### Assignment
In the entries below, the lines from the one with "Jugend (839, 188)" through the one with "[Search] (195, 22)" are to be copied exactly; both ends count.
────────────────────
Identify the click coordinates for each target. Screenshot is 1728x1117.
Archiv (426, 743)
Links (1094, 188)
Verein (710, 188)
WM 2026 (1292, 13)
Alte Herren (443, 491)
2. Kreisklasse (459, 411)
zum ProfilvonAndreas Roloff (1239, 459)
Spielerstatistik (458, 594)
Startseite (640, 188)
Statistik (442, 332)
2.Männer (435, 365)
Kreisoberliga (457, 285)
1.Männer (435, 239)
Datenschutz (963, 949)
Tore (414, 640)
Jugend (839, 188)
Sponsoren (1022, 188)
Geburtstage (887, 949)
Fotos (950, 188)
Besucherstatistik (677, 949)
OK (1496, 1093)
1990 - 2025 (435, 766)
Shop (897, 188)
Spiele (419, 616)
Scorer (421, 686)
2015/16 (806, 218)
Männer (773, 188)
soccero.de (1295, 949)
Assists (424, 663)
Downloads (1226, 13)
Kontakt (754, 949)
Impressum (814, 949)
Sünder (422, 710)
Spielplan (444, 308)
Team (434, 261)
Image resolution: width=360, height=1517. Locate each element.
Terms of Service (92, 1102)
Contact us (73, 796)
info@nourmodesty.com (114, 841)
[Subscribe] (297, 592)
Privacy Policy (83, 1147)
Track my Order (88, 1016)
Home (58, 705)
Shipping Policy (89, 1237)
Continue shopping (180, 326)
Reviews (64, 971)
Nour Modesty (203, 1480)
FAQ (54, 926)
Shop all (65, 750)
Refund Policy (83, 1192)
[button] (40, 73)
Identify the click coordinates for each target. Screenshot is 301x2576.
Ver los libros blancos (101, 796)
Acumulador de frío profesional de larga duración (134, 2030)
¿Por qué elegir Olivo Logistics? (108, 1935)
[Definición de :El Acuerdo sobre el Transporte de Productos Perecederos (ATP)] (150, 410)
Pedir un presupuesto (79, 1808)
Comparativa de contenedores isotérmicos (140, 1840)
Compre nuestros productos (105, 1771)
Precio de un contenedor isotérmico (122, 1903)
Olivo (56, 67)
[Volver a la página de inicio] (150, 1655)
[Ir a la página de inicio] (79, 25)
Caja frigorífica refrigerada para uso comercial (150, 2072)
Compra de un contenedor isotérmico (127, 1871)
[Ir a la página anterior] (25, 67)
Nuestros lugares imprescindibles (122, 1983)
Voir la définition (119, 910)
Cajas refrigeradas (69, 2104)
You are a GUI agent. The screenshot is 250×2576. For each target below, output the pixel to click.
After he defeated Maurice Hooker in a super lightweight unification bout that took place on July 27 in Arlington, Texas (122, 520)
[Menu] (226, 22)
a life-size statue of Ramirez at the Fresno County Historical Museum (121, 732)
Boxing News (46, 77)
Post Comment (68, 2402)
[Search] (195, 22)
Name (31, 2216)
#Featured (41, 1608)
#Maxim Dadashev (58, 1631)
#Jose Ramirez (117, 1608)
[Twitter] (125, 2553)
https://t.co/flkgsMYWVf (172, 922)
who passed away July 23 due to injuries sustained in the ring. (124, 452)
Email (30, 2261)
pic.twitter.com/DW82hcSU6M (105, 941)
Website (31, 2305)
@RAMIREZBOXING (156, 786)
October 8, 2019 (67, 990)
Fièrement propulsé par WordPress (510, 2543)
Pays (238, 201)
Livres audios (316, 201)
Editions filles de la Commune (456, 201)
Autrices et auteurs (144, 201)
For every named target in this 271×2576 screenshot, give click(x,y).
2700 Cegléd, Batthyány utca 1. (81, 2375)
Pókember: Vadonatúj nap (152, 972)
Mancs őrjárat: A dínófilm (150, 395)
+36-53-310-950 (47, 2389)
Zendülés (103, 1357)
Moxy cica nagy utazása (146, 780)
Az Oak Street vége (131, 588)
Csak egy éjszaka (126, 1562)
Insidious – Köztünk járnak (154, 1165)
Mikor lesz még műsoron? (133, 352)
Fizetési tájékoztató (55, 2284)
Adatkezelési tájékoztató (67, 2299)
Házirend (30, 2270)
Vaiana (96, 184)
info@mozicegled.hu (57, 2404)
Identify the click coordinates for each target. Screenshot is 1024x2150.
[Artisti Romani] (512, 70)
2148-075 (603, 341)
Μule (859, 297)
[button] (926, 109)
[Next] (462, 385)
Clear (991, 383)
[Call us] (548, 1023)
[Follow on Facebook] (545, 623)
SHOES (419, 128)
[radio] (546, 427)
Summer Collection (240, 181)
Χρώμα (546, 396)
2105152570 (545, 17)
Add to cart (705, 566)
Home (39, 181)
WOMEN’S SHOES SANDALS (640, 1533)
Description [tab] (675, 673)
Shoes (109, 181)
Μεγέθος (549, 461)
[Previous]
────────────────────
### Answer to the problem
Jugend (839, 188)
Sponsoren (1022, 188)
Geburtstage (887, 949)
Fotos (950, 188)
Besucherstatistik (677, 949)
OK (1496, 1093)
1990 - 2025 (435, 766)
Shop (897, 188)
Spiele (419, 616)
Scorer (421, 686)
2015/16 (806, 218)
Männer (773, 188)
soccero.de (1295, 949)
Assists (424, 663)
Downloads (1226, 13)
Kontakt (754, 949)
Impressum (814, 949)
Sünder (422, 710)
Spielplan (444, 308)
Team (434, 261)
Image resolution: width=360, height=1517. Locate each element.
Terms of Service (92, 1102)
Contact us (73, 796)
info@nourmodesty.com (114, 841)
[Subscribe] (297, 592)
Privacy Policy (83, 1147)
Track my Order (88, 1016)
Home (58, 705)
Shipping Policy (89, 1237)
Continue shopping (180, 326)
Reviews (64, 971)
Nour Modesty (203, 1480)
FAQ (54, 926)
Shop all (65, 750)
Refund Policy (83, 1192)
[button] (40, 73)
Identify the click coordinates for each target. Screenshot is 301x2576.
Ver los libros blancos (101, 796)
Acumulador de frío profesional de larga duración (134, 2030)
¿Por qué elegir Olivo Logistics? (108, 1935)
[Definición de :El Acuerdo sobre el Transporte de Productos Perecederos (ATP)] (150, 410)
Pedir un presupuesto (79, 1808)
Comparativa de contenedores isotérmicos (140, 1840)
Compre nuestros productos (105, 1771)
Precio de un contenedor isotérmico (122, 1903)
Olivo (56, 67)
[Volver a la página de inicio] (150, 1655)
[Ir a la página de inicio] (79, 25)
Caja frigorífica refrigerada para uso comercial (150, 2072)
Compra de un contenedor isotérmico (127, 1871)
[Ir a la página anterior] (25, 67)
Nuestros lugares imprescindibles (122, 1983)
Voir la définition (119, 910)
Cajas refrigeradas (69, 2104)
You are a GUI agent. The screenshot is 250×2576. For each target below, output the pixel to click.
After he defeated Maurice Hooker in a super lightweight unification bout that took place on July 27 in Arlington, Texas (122, 520)
[Menu] (226, 22)
a life-size statue of Ramirez at the Fresno County Historical Museum (121, 732)
Boxing News (46, 77)
Post Comment (68, 2402)
[Search] (195, 22)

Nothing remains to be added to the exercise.